:: Data for this task ::

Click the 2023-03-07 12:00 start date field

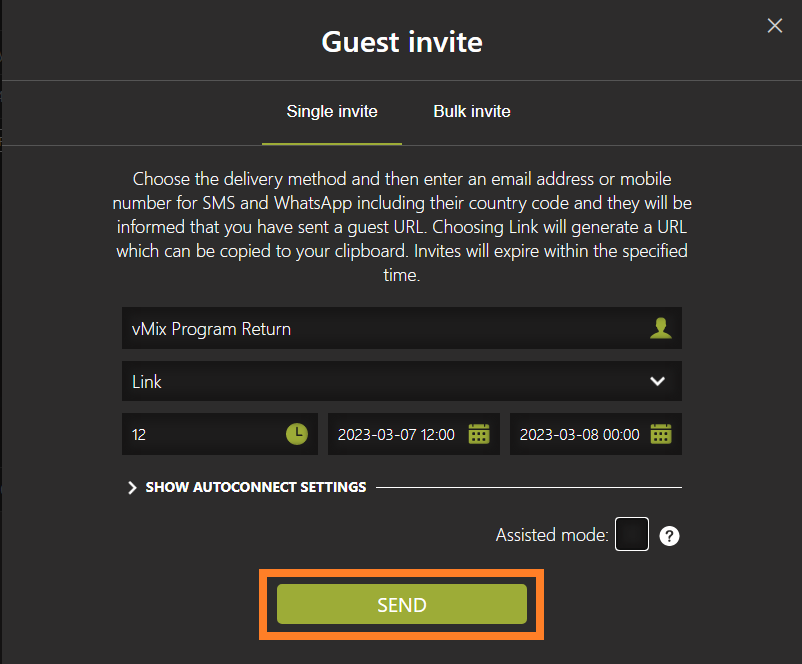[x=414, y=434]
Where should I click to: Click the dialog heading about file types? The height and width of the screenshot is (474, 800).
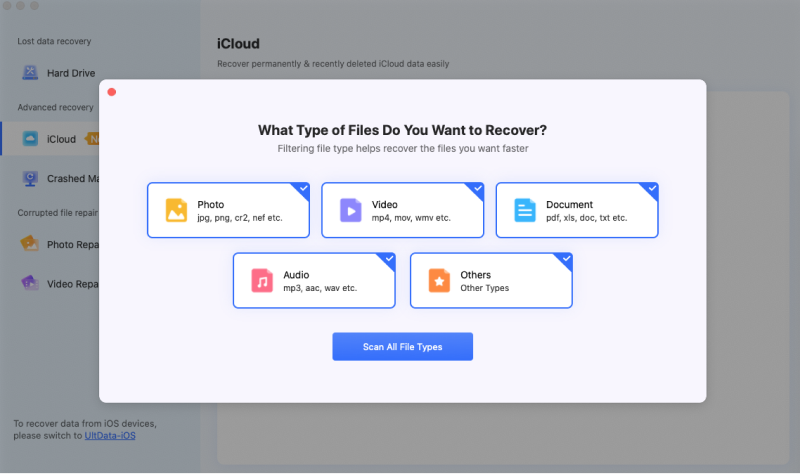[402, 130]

:::
:: Data for this task ::

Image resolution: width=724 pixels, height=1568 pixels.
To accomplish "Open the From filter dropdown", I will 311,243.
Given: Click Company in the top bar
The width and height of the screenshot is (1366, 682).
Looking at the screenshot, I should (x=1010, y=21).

:::

* Written request *
Copy out the listing lines without any changes, starting at the line containing "Given: Click Company in the top bar" and ending at the line containing "Looking at the", with both of those lines included.

* Result of the exercise *
Given: Click Company in the top bar
The width and height of the screenshot is (1366, 682).
Looking at the screenshot, I should (x=1010, y=21).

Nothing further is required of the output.